*SELECTED PASSAGE*.
>>

This Agreement shall continue until and terminate upon the later of: (i) ten (10) years after the date that Indemnitee shall have ceased to serve as a director, officer, employee, agent, trustee or fiduciary of the Company or of any other Enterprise; or (ii) the final termination of all pending Proceedings in respect of which Indemnitee is granted rights of indemnification or advancement of expenses hereunder; or (iii) the expiration of the statute of limitations with respect to any cause of action that arose or is alleged to have arisen during the Indemnitee’s service as a director, officer, employee, agent, trustee or fiduciary of the Company or of any other Enterprise and that could be asserted in a Proceeding in respect of which the Indemnitee is entitled to be indemnified hereunder.

 

ARTICLE III.
Services by Indemnitee, Notice of Proceedings

 

3.01. Services.  Indemnitee agrees to serve or continue to serve as an Director of the Company for so long as he is duly elected or appointed.  Indemnitee may at any time and for any reason resign from such position (subject to any other contractual obligation or any obligation imposed by operation of law).

<<

*MATERIAL SHOWN*.
>>

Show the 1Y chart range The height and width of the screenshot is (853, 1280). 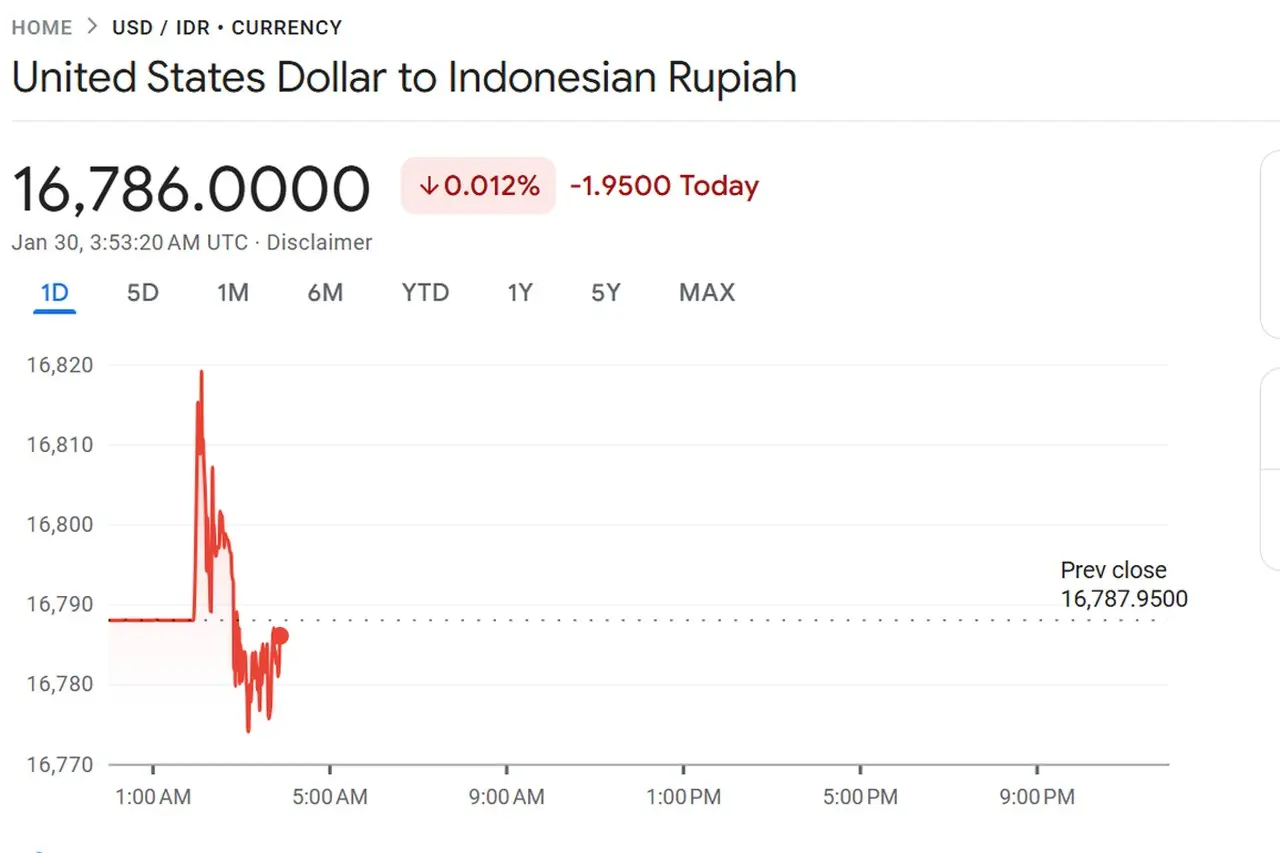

<<
>>

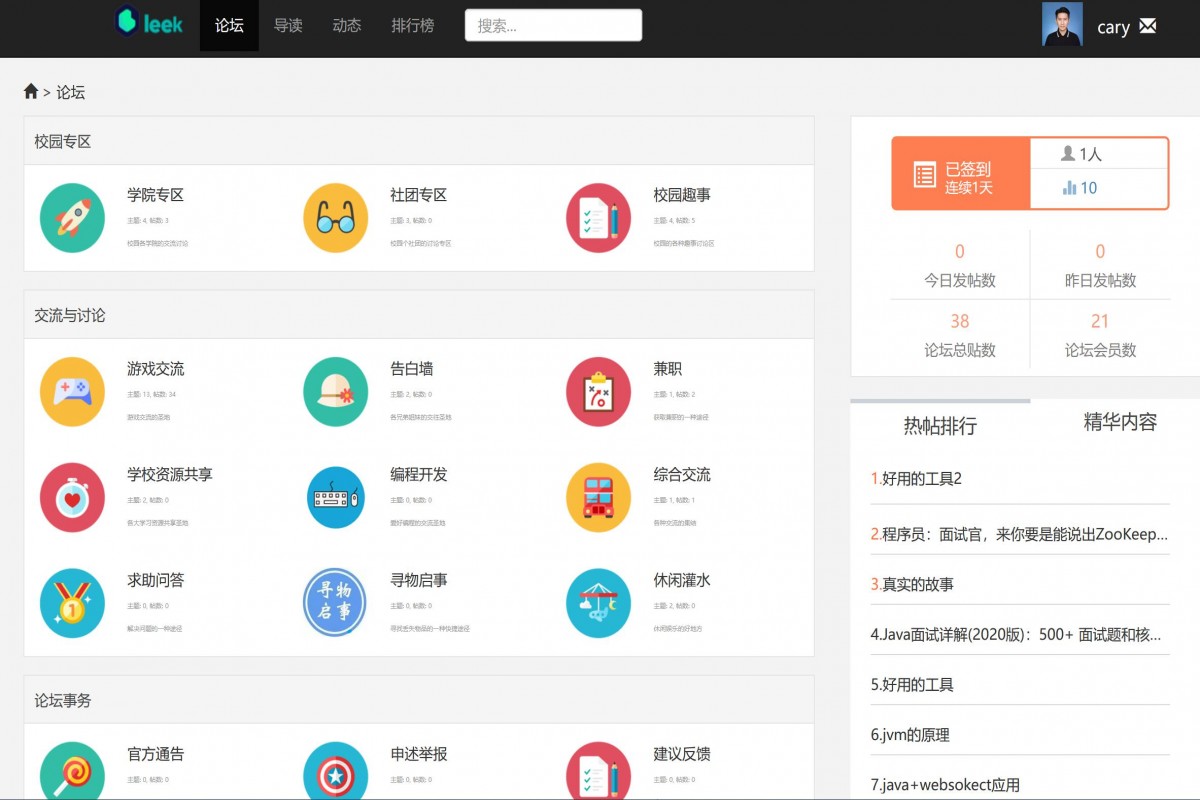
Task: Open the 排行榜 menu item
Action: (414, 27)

<<

*TASK DIRECTIONS*.
Please answer these questions on the agreement excerpt:
(a) How many years after the Indemnitee stops serving does the first termination condition run?
(b) In Section 3.01, what position does the Indemnitee agree to serve or continue to serve in?
(c) What two kinds of obligation is the Indemnitee's right to resign subject to?
The rows are separate material and have no connection to the agreement excerpt.

*ANSWER FOR THIS EXERCISE*.
(a) Ten (10) years.
(b) Director of the Company.
(c) Any other contractual obligation, and any obligation imposed by operation of law.